◆ **Task**
In the text on Portland State basketball, reproduce the passage starting with "(REPLY FROM JC: The" and going on through "from postseason play).", swapping "Binghamton" for "Bucknell".

* Begin Text extract *

So it was sort of surprising to me to see this little dismissive tangent in the comments section of his most recent column about Portland State, after someone noted that the Vikings helped bring up the rear of the latest University of Central Florida report on tournament team graduation rates.
(REPLY FROM JC: The manner in which grad rates are measured is inherently skewed against the mid-majors or commuter campuses that will take second chance or higher risk student athletes. I’m shocked PSU isn’t last.)
This is a familar argument (see also: John Chaney) that has a lot of truth to it, but isn’t this exactly the sort of subject that should rate one of those “socially conscious” columns at a time when everybody else is doing game previews and human interest?
For example, how does Binghamton and Robert Morris and Utah State and Western Kentucky graduate 100% while PSU is 17%? And isn’t the fact that Portland State is one of just 7 tournament teams that will face NCAA penalties for its substandard APR, well… news? (three straight substandard APRs can get you booted from postseason play).
To be fair, PSU’s graduation rate last year was 43% – in basketball, where a graduating class can be just two or three students, numbers definitely don’t tell the whole story – but they do still tell a story. It’s also interesting to note that in the current study, PSU had a 50% graduation rate for African-American players but a 10% graduation rate for white players – most schools trend the other way.
Btw, this blog may have been the first to suggest PSU as a first round winner. It certainly hasn’t been the last, but I’m not too convinced. Neither are the sports books, which has Xavier as a 10 1/2 point favorite (for that, I sure do like the Vikings). Xavier’s coming off two recent losses, but they were both basicallly meaningless, the last one coming against an underrated Temple team in front of a Philly-partisan crowd. And while I always hesitate to read too much into conference comparisons, Big Sky regular season champion Weber State, which beat the Vikings by double digits both home and away, just got eviscerated by San Diego State in the NIT.

* End Text extract *
* Begin Provided records *

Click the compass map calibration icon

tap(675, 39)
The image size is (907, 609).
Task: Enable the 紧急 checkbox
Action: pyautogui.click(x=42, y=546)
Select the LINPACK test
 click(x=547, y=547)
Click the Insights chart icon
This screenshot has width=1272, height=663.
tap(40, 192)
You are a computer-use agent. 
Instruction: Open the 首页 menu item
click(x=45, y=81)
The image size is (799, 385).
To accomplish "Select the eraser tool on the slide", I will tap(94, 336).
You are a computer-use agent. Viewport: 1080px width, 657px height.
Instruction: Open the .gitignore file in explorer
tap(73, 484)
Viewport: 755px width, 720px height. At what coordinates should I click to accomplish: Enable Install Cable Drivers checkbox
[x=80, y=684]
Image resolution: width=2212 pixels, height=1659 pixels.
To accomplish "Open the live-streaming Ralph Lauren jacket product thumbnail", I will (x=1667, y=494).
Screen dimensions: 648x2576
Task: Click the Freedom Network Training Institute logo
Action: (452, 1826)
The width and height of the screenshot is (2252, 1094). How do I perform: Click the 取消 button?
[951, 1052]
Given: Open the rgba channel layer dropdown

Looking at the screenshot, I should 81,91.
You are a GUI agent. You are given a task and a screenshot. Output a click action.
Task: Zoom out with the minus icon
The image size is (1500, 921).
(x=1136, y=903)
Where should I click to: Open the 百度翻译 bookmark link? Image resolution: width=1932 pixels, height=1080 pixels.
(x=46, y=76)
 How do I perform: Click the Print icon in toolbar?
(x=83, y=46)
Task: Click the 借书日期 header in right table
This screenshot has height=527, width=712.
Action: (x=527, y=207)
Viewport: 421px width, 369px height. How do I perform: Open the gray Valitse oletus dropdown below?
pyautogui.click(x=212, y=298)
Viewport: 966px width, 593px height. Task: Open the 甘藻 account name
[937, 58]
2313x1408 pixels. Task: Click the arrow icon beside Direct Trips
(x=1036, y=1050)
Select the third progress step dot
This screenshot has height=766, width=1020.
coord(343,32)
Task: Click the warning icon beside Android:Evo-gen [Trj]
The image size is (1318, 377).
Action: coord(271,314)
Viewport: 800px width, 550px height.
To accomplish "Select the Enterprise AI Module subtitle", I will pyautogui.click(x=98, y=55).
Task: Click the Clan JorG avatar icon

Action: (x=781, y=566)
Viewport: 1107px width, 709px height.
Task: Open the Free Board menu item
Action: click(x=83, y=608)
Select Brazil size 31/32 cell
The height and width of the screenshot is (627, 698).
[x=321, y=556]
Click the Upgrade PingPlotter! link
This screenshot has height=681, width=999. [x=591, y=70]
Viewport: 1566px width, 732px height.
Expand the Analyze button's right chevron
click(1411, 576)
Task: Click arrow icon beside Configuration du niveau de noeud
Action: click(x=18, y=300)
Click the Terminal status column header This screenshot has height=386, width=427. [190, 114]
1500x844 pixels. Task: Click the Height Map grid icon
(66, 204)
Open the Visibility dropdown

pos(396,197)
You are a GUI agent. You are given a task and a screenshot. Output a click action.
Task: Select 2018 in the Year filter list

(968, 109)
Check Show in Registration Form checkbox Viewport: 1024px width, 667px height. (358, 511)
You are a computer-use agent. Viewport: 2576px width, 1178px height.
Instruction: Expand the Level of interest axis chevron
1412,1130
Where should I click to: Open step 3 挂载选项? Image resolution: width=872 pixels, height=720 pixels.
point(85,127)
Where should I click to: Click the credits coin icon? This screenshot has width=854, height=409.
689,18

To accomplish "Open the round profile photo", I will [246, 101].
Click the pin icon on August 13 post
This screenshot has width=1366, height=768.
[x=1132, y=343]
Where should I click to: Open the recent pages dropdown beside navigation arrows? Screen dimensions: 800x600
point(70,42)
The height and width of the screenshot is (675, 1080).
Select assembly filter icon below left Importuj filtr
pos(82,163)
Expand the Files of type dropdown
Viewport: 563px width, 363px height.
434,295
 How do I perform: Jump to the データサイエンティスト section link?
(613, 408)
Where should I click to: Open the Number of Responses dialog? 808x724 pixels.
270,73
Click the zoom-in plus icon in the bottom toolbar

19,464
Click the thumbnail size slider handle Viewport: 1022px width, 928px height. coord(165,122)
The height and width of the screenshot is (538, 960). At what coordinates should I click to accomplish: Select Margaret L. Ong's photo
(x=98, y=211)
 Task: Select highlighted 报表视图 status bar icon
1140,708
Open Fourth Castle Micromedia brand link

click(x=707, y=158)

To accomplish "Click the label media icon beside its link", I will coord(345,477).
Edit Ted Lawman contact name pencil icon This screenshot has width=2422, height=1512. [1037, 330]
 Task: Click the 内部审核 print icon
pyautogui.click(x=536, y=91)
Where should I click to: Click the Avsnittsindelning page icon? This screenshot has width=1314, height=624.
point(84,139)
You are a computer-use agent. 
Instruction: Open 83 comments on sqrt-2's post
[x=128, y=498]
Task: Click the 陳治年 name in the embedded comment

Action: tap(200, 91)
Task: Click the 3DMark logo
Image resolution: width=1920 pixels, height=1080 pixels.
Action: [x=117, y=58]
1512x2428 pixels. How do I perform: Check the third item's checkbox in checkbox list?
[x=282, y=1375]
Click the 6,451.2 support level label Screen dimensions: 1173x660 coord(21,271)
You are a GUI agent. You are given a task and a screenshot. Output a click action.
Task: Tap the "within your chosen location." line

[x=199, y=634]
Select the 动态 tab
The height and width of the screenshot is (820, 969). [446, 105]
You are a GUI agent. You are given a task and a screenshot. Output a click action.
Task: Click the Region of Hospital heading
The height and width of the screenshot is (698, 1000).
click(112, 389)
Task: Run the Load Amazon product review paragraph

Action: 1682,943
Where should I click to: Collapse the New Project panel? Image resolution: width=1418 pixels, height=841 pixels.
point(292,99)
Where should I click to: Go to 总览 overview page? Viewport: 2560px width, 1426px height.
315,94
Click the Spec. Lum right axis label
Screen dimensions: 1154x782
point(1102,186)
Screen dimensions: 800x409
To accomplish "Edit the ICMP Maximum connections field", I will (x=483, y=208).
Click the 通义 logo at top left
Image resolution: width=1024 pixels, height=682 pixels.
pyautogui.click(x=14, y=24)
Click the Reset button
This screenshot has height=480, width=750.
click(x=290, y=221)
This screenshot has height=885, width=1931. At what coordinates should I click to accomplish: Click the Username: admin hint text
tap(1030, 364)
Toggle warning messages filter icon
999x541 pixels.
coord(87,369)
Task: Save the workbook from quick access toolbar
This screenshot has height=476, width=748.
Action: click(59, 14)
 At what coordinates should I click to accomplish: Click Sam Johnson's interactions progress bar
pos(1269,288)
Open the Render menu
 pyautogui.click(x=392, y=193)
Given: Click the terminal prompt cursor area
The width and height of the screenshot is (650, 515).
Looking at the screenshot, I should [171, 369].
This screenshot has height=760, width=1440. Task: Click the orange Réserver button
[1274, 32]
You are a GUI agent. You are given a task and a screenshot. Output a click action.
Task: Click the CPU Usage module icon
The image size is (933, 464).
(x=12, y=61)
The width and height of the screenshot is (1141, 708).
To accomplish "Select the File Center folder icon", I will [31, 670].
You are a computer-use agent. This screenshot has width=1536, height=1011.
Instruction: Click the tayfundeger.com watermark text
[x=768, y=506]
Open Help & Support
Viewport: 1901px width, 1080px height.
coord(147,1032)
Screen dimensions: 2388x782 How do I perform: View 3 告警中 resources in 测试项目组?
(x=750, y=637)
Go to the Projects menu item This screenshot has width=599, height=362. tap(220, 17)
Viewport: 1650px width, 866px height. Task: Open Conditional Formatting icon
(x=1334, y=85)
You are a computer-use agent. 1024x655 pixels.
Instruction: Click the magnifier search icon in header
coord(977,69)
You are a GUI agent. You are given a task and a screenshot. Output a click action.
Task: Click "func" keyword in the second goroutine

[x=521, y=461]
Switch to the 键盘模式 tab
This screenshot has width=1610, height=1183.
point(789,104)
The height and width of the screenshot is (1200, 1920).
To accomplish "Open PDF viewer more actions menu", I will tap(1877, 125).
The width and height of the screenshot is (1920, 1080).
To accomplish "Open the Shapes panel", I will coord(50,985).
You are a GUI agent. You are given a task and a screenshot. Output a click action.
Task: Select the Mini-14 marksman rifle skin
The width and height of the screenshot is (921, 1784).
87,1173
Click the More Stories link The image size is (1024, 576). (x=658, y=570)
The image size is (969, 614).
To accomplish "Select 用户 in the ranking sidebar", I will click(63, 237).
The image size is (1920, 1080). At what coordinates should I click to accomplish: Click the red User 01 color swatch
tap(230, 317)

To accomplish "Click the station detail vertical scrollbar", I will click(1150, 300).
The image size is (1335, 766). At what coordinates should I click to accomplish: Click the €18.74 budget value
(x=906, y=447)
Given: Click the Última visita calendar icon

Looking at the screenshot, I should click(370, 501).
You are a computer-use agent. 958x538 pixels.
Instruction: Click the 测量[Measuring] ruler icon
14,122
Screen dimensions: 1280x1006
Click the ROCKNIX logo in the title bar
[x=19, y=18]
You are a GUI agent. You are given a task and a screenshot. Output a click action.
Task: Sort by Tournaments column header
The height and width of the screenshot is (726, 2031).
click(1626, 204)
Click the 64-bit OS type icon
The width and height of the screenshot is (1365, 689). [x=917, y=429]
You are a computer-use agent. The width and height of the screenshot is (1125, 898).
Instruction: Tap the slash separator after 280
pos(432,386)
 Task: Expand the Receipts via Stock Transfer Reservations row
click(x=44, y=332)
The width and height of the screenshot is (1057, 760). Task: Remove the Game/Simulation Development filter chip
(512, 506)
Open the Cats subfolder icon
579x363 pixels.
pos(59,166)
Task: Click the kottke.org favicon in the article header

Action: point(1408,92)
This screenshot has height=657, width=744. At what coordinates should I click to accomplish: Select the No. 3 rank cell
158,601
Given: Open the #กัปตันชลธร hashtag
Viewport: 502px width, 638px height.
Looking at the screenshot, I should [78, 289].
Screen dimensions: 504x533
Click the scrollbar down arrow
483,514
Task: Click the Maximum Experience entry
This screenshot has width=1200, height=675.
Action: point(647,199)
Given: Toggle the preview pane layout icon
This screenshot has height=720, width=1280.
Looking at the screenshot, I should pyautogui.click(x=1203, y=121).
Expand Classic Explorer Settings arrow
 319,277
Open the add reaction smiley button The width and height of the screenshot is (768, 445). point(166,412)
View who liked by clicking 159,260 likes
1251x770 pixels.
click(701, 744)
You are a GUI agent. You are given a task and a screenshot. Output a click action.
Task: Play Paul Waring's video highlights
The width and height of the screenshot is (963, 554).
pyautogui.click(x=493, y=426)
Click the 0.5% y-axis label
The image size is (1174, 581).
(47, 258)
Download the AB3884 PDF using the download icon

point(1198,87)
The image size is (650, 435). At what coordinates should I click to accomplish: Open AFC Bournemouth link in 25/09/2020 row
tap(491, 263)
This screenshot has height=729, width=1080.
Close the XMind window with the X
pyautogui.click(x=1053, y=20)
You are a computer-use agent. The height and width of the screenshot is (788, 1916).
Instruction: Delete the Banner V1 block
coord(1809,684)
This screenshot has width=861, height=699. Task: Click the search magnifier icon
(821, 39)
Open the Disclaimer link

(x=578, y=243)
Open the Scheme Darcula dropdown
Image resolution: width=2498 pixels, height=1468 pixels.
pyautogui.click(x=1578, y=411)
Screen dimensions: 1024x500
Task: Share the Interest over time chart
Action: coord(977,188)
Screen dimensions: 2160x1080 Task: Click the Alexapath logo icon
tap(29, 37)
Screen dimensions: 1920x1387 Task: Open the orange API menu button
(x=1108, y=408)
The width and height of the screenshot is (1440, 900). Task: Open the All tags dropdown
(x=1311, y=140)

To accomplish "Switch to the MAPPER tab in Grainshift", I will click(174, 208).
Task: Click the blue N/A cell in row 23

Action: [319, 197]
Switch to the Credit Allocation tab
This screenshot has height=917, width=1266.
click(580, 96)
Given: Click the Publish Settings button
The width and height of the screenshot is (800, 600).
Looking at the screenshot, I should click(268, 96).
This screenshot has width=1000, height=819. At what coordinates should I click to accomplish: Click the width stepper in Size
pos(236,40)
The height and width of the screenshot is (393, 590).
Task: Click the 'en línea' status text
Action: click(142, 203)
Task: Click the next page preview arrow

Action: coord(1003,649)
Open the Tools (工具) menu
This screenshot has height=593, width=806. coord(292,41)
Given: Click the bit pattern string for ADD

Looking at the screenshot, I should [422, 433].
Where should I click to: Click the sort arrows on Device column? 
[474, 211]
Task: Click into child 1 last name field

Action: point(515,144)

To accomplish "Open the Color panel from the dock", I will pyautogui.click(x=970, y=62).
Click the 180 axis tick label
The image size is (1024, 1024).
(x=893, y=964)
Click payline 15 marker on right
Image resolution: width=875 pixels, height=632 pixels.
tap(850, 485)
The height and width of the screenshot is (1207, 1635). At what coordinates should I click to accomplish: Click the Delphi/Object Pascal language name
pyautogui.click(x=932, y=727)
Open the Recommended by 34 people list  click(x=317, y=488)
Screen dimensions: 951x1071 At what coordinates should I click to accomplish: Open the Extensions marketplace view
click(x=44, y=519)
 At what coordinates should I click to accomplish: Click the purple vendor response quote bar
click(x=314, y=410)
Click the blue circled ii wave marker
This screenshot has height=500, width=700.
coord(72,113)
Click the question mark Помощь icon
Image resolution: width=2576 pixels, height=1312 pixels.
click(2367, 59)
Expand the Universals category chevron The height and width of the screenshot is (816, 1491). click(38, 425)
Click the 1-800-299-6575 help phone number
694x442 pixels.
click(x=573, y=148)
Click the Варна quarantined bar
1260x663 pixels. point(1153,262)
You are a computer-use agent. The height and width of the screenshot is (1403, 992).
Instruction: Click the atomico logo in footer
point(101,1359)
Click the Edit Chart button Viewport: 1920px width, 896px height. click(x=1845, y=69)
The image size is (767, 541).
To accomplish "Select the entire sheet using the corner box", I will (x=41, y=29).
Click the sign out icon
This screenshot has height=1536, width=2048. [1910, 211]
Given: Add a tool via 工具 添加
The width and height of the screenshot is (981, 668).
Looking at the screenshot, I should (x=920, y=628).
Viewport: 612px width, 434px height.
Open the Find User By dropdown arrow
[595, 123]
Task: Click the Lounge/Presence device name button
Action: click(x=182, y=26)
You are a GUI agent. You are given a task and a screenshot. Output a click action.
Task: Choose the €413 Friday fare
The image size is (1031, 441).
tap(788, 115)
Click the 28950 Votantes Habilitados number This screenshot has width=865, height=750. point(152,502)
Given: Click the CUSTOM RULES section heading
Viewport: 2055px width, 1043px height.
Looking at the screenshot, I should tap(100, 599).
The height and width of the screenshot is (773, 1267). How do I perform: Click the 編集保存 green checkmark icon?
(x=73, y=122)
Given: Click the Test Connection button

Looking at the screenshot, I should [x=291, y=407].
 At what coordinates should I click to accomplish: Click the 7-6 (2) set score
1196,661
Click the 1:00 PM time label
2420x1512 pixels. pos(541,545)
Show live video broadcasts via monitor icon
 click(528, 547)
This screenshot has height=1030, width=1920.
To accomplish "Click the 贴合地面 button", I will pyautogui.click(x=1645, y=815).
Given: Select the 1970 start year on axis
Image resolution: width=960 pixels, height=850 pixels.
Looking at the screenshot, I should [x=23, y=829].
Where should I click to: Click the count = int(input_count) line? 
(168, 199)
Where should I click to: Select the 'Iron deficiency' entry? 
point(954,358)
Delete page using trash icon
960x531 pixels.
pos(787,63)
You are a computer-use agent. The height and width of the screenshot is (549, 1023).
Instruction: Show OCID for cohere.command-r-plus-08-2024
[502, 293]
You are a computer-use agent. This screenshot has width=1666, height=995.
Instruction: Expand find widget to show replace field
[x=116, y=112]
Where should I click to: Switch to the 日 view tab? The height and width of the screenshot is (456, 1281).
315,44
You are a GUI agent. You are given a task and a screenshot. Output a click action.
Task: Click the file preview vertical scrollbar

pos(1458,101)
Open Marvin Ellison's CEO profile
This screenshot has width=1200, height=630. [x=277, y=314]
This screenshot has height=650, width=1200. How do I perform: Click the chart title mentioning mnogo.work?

* End Provided records *

◆ **Correct answer**
(REPLY FROM JC: The manner in which grad rates are measured is inherently skewed against the mid-majors or commuter campuses that will take second chance or higher risk student athletes. I’m shocked PSU isn’t last.)
This is a familar argument (see also: John Chaney) that has a lot of truth to it, but isn’t this exactly the sort of subject that should rate one of those “socially conscious” columns at a time when everybody else is doing game previews and human interest?
For example, how does Bucknell and Robert Morris and Utah State and Western Kentucky graduate 100% while PSU is 17%? And isn’t the fact that Portland State is one of just 7 tournament teams that will face NCAA penalties for its substandard APR, well… news? (three straight substandard APRs can get you booted from postseason play).